WHAT THE TASK ASKS
Take the data below and copy exactly the lines starting at the one with "Switch to the 专家1 results tab" and finishing at the one with "Task: Click the green pricing info icon", both included.

PROVIDED ENTRIES
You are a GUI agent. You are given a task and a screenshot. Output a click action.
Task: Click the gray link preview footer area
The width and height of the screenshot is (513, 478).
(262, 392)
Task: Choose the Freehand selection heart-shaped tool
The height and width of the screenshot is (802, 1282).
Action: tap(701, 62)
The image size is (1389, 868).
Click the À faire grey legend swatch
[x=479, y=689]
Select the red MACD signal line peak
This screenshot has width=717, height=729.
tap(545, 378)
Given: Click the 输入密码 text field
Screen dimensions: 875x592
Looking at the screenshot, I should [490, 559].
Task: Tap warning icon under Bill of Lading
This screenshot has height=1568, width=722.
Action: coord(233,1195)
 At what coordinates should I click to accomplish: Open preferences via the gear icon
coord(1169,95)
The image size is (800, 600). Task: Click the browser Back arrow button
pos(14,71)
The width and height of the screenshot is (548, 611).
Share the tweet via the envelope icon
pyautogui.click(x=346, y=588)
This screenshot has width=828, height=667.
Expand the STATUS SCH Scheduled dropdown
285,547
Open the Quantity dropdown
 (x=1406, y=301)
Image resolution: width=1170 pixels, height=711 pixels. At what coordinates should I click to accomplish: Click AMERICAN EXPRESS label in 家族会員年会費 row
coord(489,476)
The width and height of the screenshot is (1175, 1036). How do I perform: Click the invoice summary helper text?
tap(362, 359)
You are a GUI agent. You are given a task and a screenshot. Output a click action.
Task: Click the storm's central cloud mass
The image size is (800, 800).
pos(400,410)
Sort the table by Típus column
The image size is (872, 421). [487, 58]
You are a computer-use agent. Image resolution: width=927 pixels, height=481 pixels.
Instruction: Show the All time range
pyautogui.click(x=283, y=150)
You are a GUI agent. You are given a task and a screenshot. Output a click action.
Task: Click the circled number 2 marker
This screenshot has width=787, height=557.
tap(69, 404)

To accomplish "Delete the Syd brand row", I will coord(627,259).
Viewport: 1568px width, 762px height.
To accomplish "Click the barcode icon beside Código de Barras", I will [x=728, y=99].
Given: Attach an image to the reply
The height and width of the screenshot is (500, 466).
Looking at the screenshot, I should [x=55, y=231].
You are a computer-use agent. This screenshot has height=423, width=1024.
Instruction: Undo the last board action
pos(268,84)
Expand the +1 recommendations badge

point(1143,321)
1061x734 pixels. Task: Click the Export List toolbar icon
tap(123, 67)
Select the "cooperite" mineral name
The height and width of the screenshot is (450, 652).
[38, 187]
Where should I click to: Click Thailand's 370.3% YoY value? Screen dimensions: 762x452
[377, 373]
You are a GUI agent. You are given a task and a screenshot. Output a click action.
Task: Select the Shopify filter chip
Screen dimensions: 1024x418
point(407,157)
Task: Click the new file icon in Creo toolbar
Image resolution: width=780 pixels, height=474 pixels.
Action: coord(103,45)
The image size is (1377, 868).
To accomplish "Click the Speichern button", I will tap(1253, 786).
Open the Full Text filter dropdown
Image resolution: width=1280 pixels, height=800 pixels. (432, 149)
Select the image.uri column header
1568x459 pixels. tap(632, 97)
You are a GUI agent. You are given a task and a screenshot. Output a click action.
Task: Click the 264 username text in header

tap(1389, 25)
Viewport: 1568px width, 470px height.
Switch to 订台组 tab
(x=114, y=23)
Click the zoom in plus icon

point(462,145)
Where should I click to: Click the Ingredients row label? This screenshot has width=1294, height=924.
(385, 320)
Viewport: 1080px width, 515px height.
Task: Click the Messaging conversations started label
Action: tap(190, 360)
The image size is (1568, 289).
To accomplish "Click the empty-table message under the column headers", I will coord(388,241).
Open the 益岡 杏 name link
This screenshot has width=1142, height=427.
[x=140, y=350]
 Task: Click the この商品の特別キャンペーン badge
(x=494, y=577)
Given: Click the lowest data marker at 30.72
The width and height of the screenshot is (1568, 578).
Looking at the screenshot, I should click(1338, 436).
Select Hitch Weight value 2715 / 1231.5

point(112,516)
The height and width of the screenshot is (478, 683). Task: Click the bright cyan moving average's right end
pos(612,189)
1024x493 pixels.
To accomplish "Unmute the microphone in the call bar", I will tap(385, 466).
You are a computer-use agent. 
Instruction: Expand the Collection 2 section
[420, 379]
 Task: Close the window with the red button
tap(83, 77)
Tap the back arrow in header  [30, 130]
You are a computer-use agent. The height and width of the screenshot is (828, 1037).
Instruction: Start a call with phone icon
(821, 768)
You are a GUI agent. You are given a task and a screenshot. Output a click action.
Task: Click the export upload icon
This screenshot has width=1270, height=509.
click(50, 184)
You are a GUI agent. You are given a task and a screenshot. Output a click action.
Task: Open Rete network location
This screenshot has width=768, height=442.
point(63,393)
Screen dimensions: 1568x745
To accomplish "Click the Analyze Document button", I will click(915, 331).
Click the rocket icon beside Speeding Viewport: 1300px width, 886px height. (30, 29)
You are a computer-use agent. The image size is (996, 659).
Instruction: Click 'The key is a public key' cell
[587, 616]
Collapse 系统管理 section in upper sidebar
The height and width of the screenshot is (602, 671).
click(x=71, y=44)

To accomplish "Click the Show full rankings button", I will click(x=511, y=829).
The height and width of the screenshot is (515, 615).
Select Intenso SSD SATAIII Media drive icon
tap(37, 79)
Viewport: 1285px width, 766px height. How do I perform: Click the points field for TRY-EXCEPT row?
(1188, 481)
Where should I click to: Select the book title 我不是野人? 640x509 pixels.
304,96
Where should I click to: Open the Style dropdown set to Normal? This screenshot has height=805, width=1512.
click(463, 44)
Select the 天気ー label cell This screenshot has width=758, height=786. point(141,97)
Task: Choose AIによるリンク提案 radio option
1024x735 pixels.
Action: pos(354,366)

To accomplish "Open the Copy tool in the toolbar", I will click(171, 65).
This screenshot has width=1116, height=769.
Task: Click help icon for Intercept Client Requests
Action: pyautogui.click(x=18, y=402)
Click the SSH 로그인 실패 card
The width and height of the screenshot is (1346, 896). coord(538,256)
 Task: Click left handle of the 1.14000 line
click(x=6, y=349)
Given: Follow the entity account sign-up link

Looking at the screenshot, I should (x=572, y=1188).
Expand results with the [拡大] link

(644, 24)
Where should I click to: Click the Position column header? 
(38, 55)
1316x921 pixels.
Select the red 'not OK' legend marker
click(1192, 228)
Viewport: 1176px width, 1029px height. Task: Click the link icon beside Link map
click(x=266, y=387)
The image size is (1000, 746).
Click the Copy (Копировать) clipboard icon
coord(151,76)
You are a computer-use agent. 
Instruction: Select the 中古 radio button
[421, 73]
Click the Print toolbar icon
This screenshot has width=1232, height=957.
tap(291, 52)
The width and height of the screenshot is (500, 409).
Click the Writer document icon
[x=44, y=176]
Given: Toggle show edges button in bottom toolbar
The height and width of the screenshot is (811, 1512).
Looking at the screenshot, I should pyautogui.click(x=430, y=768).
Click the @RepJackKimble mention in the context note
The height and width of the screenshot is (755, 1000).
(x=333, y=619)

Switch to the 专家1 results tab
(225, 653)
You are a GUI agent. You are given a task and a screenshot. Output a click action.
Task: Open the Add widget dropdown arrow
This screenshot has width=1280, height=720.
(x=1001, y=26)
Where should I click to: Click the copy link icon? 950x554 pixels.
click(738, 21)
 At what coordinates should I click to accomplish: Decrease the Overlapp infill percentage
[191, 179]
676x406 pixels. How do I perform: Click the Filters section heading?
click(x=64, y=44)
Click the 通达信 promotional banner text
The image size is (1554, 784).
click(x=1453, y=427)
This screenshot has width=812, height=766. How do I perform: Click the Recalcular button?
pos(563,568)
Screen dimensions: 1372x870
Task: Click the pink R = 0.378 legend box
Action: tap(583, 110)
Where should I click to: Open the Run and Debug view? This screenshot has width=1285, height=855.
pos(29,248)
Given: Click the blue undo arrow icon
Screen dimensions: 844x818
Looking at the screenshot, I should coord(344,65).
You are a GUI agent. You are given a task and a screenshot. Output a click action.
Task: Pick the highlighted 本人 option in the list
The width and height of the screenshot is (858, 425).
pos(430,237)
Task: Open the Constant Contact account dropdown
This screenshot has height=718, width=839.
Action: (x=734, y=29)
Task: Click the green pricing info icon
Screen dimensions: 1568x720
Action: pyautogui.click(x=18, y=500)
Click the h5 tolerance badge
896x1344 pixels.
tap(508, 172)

SOLUTION TO THE EXERCISE
Switch to the 专家1 results tab
(225, 653)
You are a GUI agent. You are given a task and a screenshot. Output a click action.
Task: Open the Add widget dropdown arrow
This screenshot has width=1280, height=720.
(x=1001, y=26)
Where should I click to: Click the copy link icon? 950x554 pixels.
click(738, 21)
 At what coordinates should I click to accomplish: Decrease the Overlapp infill percentage
[191, 179]
676x406 pixels. How do I perform: Click the Filters section heading?
click(x=64, y=44)
Click the 通达信 promotional banner text
The image size is (1554, 784).
click(x=1453, y=427)
This screenshot has width=812, height=766. How do I perform: Click the Recalcular button?
pos(563,568)
Screen dimensions: 1372x870
Task: Click the pink R = 0.378 legend box
Action: tap(583, 110)
Where should I click to: Open the Run and Debug view? This screenshot has width=1285, height=855.
pos(29,248)
Given: Click the blue undo arrow icon
Screen dimensions: 844x818
Looking at the screenshot, I should coord(344,65).
You are a GUI agent. You are given a task and a screenshot. Output a click action.
Task: Pick the highlighted 本人 option in the list
The width and height of the screenshot is (858, 425).
pos(430,237)
Task: Open the Constant Contact account dropdown
This screenshot has height=718, width=839.
Action: (x=734, y=29)
Task: Click the green pricing info icon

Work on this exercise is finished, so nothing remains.